The agency’s systems were hacked on 31 December 2024, with the cyber attack detected during routine checks in April. The system was shut down the following month after a notification from the attacker was received.

LAA deputy chief executive Jane Harbottle told MPs last autumn that the legal aid system had been on the government's risk register as a vulnerability since 2021 and was rated 'extremely high risk'. Asked by Labour’s Marie Rimmer last month about the adequacy of disaster recovering planning at the LAA prior to the attack, justice minister Sarah Sackman revealed there was no digital disaster recovery plan.

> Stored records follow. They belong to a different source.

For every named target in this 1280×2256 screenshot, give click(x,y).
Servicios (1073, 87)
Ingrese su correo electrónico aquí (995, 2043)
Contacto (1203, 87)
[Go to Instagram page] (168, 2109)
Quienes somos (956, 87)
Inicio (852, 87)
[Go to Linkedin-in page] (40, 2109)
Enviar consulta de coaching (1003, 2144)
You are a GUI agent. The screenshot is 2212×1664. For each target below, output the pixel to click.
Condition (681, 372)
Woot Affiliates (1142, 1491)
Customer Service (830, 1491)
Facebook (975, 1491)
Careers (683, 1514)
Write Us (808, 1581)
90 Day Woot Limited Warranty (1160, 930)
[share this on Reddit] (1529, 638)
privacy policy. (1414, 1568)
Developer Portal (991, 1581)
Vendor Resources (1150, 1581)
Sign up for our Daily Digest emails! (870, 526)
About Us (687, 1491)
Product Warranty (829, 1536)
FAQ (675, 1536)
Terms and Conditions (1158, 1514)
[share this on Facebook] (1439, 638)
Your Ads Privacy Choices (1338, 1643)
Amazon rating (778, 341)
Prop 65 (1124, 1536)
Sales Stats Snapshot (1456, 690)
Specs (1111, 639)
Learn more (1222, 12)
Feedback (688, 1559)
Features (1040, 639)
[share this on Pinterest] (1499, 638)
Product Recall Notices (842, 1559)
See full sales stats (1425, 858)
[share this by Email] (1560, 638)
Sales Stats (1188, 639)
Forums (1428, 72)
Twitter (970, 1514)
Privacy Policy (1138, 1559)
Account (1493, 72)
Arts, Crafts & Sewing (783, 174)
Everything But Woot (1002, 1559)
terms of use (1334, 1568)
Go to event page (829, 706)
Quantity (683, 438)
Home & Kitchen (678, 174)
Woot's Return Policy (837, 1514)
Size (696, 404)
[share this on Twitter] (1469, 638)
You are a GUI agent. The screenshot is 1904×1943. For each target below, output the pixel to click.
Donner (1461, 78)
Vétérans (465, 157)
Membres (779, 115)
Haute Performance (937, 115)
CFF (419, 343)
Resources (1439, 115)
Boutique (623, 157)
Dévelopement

Portrait of Sarah Sackman KC MP

Sackman: 'Any immediate restoration would have simply restored the systems without resolving vulnerabilities'

Source: Michael Cross

‘However, had we had a fully funded disaster recovery system, any immediate restoration would have simply restored the systems without resolving the vulnerabilities that enabled the cyber attack to occur,’ Sackman said in a written ministerial response.

Sackman said responsibility for disaster recovery planning lay with Justice Digital, not the LAA. Justice Digital now has a ‘service owner structure’ in place and every digital product has a disaster recovery plan.

But Sackman said the LAA had business continuity plans to maintain access to justice during system outages. ‘These plans were tried and tested, and we were confident that the measures would be effective for our initial response. These measures gave us sufficient time to design and implement longer term measures to meet the specific needs of the incident that were introduced in June 2025,’ Sackman said.